Hhex and Cer1 mediate the Sox17 pathway for cardiac mesoderm formation in embryonic stem cells.

Cardiac muscle differentiation in vivo is guided by sequential growth factor signals, including endoderm-derived diffusible factors, impinging on cardiogenic genes in the developing mesoderm. Previously, by RNA interference in AB2.2 mouse embryonic stem cells (mESCs), we identified the endodermal transcription factor Sox17 as essential for Mesp1 induction in primitive mesoderm and subsequent cardiac muscle differentiation. However, downstream effectors of Sox17 remained to be proven functionally. In this study, we used genome-wide profiling of Sox17-dependent genes in AB2.2 cells, RNA interference, chromatin immunoprecipitation, and luciferase reporter genes to dissect this pathway.
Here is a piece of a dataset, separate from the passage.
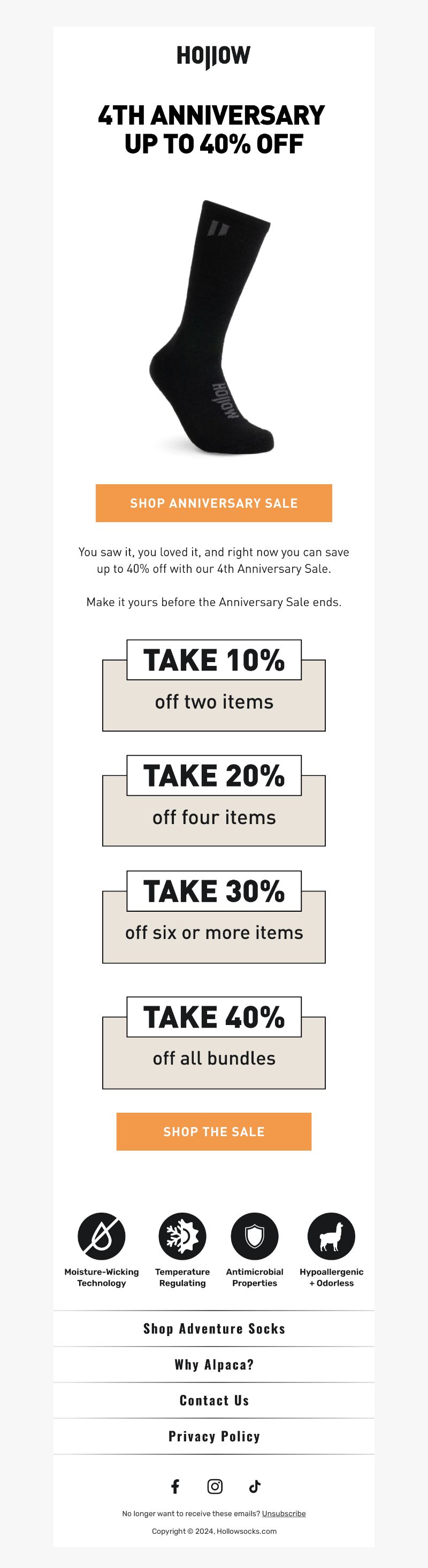Click the Take 40% off all bundles banner
This screenshot has width=428, height=1568.
[x=214, y=1043]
Sox17 was required not only for Hhex (a second endodermal transcription factor) but also for Cer1, a growth factor inhibitor from endoderm that, like Hhex, controls mesoderm patterning in Xenopus toward a cardiac fate. Suppressing Hhex or Cer1 blocked cardiac myogenesis, although at a later stage than induction of Mesp1/2. Hhex was required but not sufficient for Cer1 expression. Over-expression of Sox17 induced endogenous Cer1 and sequence-specific transcription of a Cer1 reporter gene. Forced expression of Cer1 was sufficient to rescue cardiac differentiation in Hhex-deficient cells. Thus, Hhex and Cer1 are indispensable components of the Sox17 pathway for cardiopoiesis in mESCs, acting at a stage downstream from Mesp1/2.